Video surveillance system and its application and advantages on Blackfin

1. Status of video surveillance system

The video surveillance system began with the initial analog closed-circuit television surveillance, experienced digitalization, and networked development, and is moving towards a distributed and intelligent direction. The development of video compression technology has promoted the digitization of video surveillance systems, saving a lot of storage space. The popularity of computer networks and the increase in bandwidth have made metropolitan area network video surveillance a reality. After more than 40 years of unremitting efforts by researchers, computer vision has entered a breakthrough development stage. Thanks to the research results of computer vision, the intelligent video surveillance system has begun to be industrialized.

Since the mid-1990s, represented by Carnegie Mellon University (CMU) and Massachusetts Institute of Technology (MIT), a number of U.S. colleges and universities have participated in the major visual surveillance project VSAM established by the US Defense Advanced Research Projects Agency. (Visual Surveillance and Monitoring), as well as the research results of other scientific research institutions, have made rapid development of intelligent visual analysis. After the "911" incident in the United States in 2001, and subsequent terrorist attacks such as the serial explosion of the Madrid train in Spain and the London Metro bombing, the worldwide demand for video surveillance systems, including intelligent video analysis systems, was unprecedented. More than 4.2 million cameras have been installed nationwide in the UK, with an average of 14 people each.
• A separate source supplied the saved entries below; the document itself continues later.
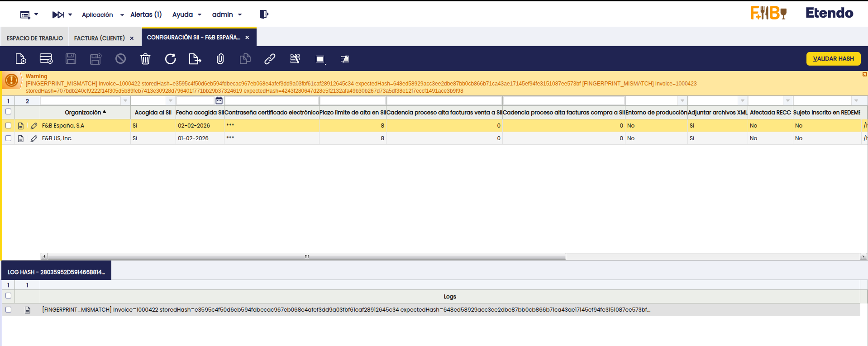Click the new document icon in toolbar
This screenshot has width=868, height=346.
coord(21,59)
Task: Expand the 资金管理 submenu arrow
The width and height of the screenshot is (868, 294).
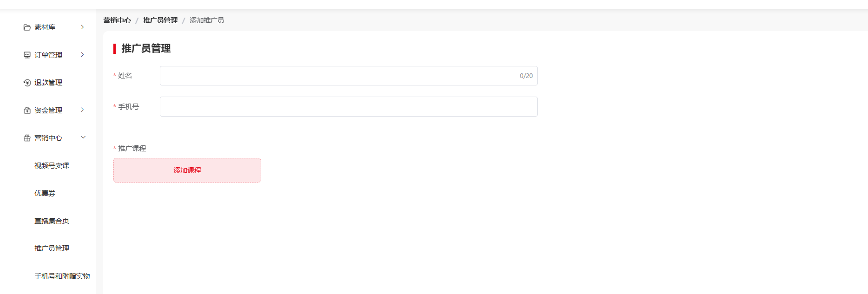Action: (82, 110)
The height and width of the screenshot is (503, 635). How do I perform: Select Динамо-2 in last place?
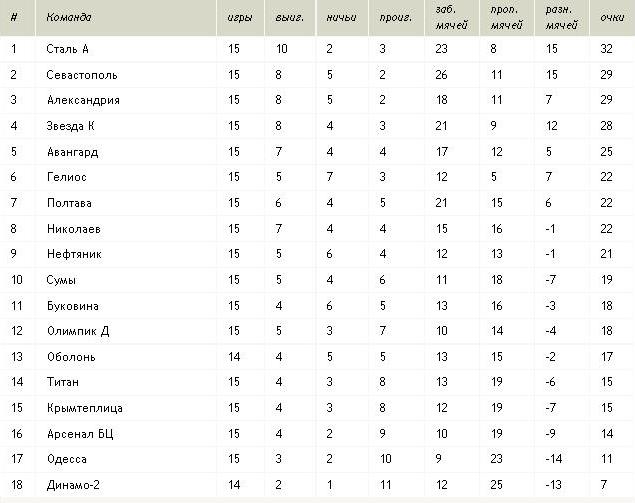(x=73, y=485)
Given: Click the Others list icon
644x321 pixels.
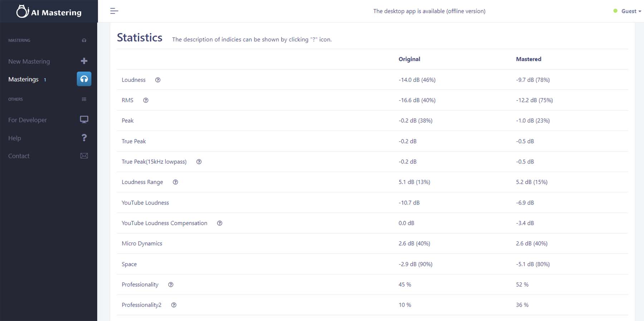Looking at the screenshot, I should click(84, 99).
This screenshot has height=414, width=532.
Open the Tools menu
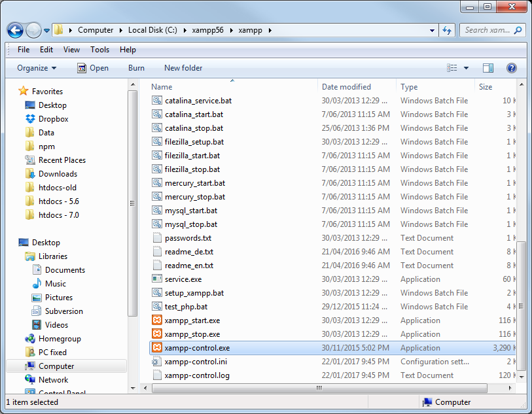point(99,50)
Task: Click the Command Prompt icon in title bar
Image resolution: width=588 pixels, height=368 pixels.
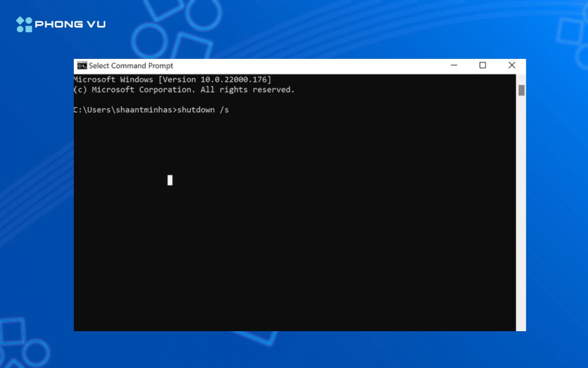Action: click(82, 66)
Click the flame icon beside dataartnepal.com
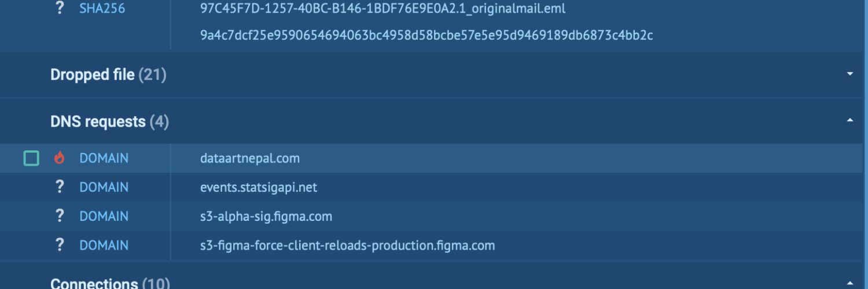 point(59,158)
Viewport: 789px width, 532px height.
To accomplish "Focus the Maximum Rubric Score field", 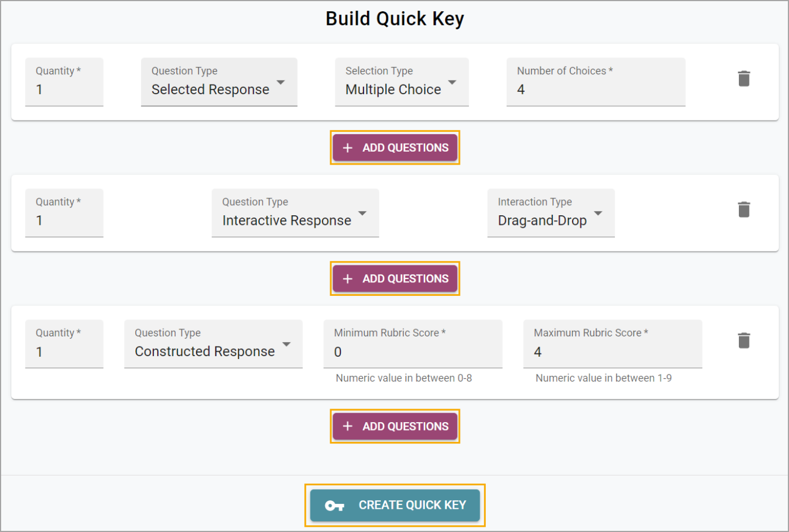I will coord(613,344).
A person may appear in front of as many as 300 cameras a day (The Daily Mail, UK). Domestically, at the end of 2007, 250,000 security cameras were installed in Guangzhou. On the basis of 263,000 cameras, Beijing has also installed all key units, public places where people gather, important transportation hubs, important urban infrastructure, and laws and regulations. Public image information systems are installed in key areas and all are connected to the police monitoring network. By 2010, Shanghai will install more than 200,000 surveillance cameras on the roads to establish a "social prevention and control system." Massive surveillance images require video surveillance systems to intelligently select compression, storage, and retrieval content.

At present, in addition to CMU and MIT, the embedded smart camera research group of Austrian Graz University of Technology, IBM's S3 (Smart Surveillance System) project team, Intel's IRISNET (Internet-scale, Resource-intensive Sensor Network Services) project team, etc., respectively It is in a leading position in different fields of distributed intelligent monitoring system. Object Video, Hisign, 3VR and other companies took the lead in realizing the industrial application of intelligent video surveillance. In China, the Institute of Automation of the Chinese Academy of Sciences, the Department of Electronic Engineering and the Department of Automation of Tsinghua University are at the forefront of research.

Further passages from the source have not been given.